Review of Patient # 13 on 5/13/15 revealed the PA gave a verbal order for Ativan on 2/14/15, which was not signed by the PA or the physician. Additional orders were written by the PA, which were not co-signed by the physician.
Review of Patient # 15 on 5/13/15 revealed the progress notes and orders written by the PA on 2/4/15 and 2/5/15 were not co-signed by the physician.

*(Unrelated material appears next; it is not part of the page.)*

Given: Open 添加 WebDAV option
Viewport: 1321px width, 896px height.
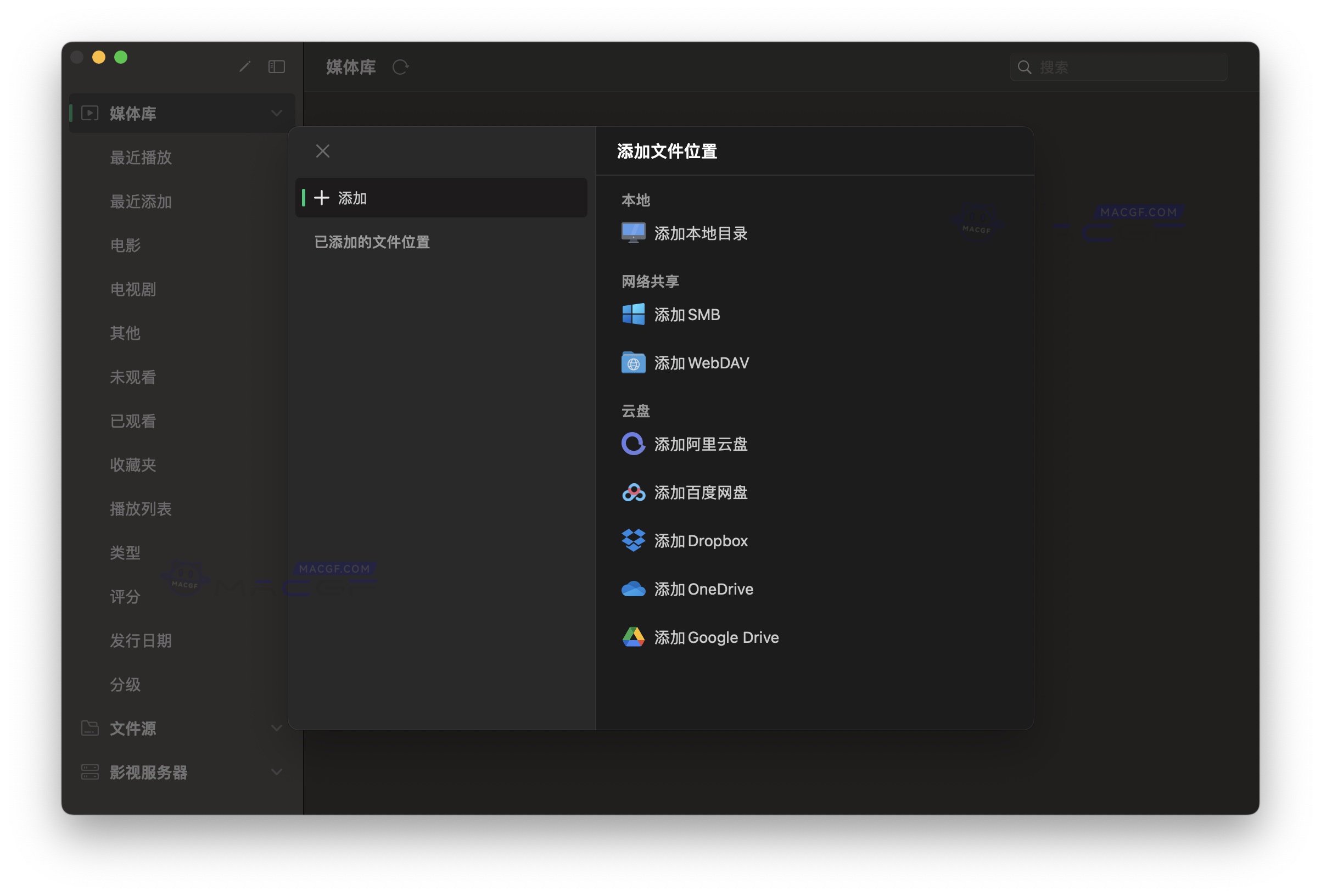Looking at the screenshot, I should coord(702,363).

Interview with Staff #1 on 5/15/15 at 1 PM verified these findings.
Tag No.: A0951
Based on medical record review, document review and interview, the operator does not ensure all components of the surgical site marking and documentation of "time outs" are correctly documented in accordance with the New York State Surgical Invasive Protocol (NYSIPP) and facility policy in 7 of 21 patients. (Patient #2, 12, 14, 15, 19, 20, 21 ). Failure to follow facility policy could potentially place patients at risk of injury.
Findings include:
Review of Policy #: P-8-01a, titled Surgical and Invasive Procedure Protocol (Prevention of Wrong Site/Wrong Procedure/Wrong Patient Surgical/Invasive Procedure-Time Out) revised 2/08 on 5/13/15 revealed that I.) Must Include: 1.) Entire procedure, exact site, level, digit, and side/laterality(including spelling out " Left, " " Right, " and " Bilateral " - abbreviations). In addition, the physician performing the procedure must initial the site when laterality is involved.
Review of Patient #2 on 5/12/15 revealed the patient was having a left hip resurfacing on 4/28/15. The area to document the surgical site marking was blank. During the " time-out ", the correct site was identified, but it is unclear if the surgical site was marked.
Review of Patient # 12 on 5/13/15 revealed the use of a circled " R " rather than using " right " in the operative note.
Review of Patient # 14 on 5/15/1 5 revealed the surgical site (right carpel tunnel) was initialed by the patient on 2/27/15, but the record does not indicate the physician initialed the operative site. A " time out " was performed and documentation shows verification of site, but it does not document site location or presence of markings.
Review of Patient # 15 on 5/13/15 revealed the use of a circled " L " rather than using " left " in the operative note. Additionally, documentation revealed the surgical site (left total hip replacement) was initialed by the patient on 2/3/15, but the record does not indicate the physician initialed the operative site. A " time out " was performed and documentation shows verification of site, but it does not document site location or presence of markings.
Review of Patient # 19 on 5/15/1 5 revealed the surgical site (right shoulder) was initialed by the patient on 2/27/15, but the record does not indicate the physician initialed the operative site. A " time out " was performed and documentation shows verification of site, but it does not document site location or presence of markings. Additionally, physician documentation revealed the use of a circled " R " rather than using " right " in the operative note.
Review of Patient # 20 on 5/15/1 5 revealed the surgical site (left shoulder replacement) was initialed by the patient on 2/27/15, but the record does not indicate the physician initialed the operative site. A " time out " was performed and documentation shows verification of site, but it does not document site location or presence of markings. Additionally, physician documentation revealed the use of a circled " L " rather than using " left " in the operative note.
Review of Patient # 21 on 5/15/15 revealed the surgical site (Right total knee replacement) was initialed by the patient on 2/27/15, but the record does not indicate the physician initialed the operative site. A " time out " was performed and documentation shows verification of site, but it does not document site location or presence of markings. Additionally, physician documentation revealed the use of a circled " R " rather than using " Right " in the operative note.
Interview with Staff #1 on 5/15/15 verified these findings.